#### [WORK TO DO]
Give back all of the material below, line for line, with nothing changed, added or left out.

********************

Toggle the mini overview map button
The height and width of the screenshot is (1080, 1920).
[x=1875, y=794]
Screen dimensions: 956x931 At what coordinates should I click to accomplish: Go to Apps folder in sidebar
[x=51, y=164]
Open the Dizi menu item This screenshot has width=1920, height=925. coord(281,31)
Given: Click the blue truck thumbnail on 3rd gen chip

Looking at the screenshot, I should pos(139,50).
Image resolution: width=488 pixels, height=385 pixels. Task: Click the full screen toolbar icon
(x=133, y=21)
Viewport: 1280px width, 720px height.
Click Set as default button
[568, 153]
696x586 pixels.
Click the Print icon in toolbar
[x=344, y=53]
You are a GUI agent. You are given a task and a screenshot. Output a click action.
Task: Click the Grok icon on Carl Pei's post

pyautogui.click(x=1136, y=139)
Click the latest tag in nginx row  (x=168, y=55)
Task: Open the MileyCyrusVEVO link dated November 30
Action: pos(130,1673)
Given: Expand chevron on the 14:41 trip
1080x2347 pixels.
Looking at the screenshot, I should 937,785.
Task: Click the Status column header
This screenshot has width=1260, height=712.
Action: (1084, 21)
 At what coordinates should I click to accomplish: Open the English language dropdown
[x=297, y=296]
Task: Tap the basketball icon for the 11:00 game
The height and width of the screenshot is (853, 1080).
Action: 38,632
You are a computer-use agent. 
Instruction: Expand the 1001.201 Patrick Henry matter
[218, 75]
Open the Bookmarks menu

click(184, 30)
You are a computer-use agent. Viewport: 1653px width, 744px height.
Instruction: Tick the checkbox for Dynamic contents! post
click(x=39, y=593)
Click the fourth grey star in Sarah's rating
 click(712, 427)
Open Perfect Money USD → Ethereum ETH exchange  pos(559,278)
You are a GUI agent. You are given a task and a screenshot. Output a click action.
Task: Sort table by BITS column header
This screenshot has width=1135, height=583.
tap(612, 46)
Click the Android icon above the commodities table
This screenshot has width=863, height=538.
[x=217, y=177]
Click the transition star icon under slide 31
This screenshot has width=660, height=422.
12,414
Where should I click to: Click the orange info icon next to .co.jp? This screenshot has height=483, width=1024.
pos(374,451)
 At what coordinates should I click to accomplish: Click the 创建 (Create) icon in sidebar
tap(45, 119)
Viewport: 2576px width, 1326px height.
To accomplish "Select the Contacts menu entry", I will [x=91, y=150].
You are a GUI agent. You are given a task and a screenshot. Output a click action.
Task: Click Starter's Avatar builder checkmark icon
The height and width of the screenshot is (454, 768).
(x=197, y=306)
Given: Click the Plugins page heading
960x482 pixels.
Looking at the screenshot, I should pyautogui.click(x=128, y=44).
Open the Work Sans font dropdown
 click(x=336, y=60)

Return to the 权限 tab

********************

#### [FINAL RESULT]
Toggle the mini overview map button
The height and width of the screenshot is (1080, 1920).
[x=1875, y=794]
Screen dimensions: 956x931 At what coordinates should I click to accomplish: Go to Apps folder in sidebar
[x=51, y=164]
Open the Dizi menu item This screenshot has width=1920, height=925. coord(281,31)
Given: Click the blue truck thumbnail on 3rd gen chip

Looking at the screenshot, I should pos(139,50).
Image resolution: width=488 pixels, height=385 pixels. Task: Click the full screen toolbar icon
(x=133, y=21)
Viewport: 1280px width, 720px height.
Click Set as default button
[568, 153]
696x586 pixels.
Click the Print icon in toolbar
[x=344, y=53]
You are a GUI agent. You are given a task and a screenshot. Output a click action.
Task: Click the Grok icon on Carl Pei's post

pyautogui.click(x=1136, y=139)
Click the latest tag in nginx row  (x=168, y=55)
Task: Open the MileyCyrusVEVO link dated November 30
Action: pos(130,1673)
Given: Expand chevron on the 14:41 trip
1080x2347 pixels.
Looking at the screenshot, I should 937,785.
Task: Click the Status column header
This screenshot has width=1260, height=712.
Action: (1084, 21)
 At what coordinates should I click to accomplish: Open the English language dropdown
[x=297, y=296]
Task: Tap the basketball icon for the 11:00 game
The height and width of the screenshot is (853, 1080).
Action: 38,632
You are a computer-use agent. 
Instruction: Expand the 1001.201 Patrick Henry matter
[218, 75]
Open the Bookmarks menu

click(184, 30)
You are a computer-use agent. Viewport: 1653px width, 744px height.
Instruction: Tick the checkbox for Dynamic contents! post
click(x=39, y=593)
Click the fourth grey star in Sarah's rating
 click(712, 427)
Open Perfect Money USD → Ethereum ETH exchange  pos(559,278)
You are a GUI agent. You are given a task and a screenshot. Output a click action.
Task: Sort table by BITS column header
This screenshot has width=1135, height=583.
tap(612, 46)
Click the Android icon above the commodities table
This screenshot has width=863, height=538.
[x=217, y=177]
Click the transition star icon under slide 31
This screenshot has width=660, height=422.
12,414
Where should I click to: Click the orange info icon next to .co.jp? This screenshot has height=483, width=1024.
pos(374,451)
 At what coordinates should I click to accomplish: Click the 创建 (Create) icon in sidebar
tap(45, 119)
Viewport: 2576px width, 1326px height.
To accomplish "Select the Contacts menu entry", I will [x=91, y=150].
You are a GUI agent. You are given a task and a screenshot. Output a click action.
Task: Click Starter's Avatar builder checkmark icon
The height and width of the screenshot is (454, 768).
(x=197, y=306)
Given: Click the Plugins page heading
960x482 pixels.
Looking at the screenshot, I should pyautogui.click(x=128, y=44).
Open the Work Sans font dropdown
 click(x=336, y=60)

Return to the 权限 tab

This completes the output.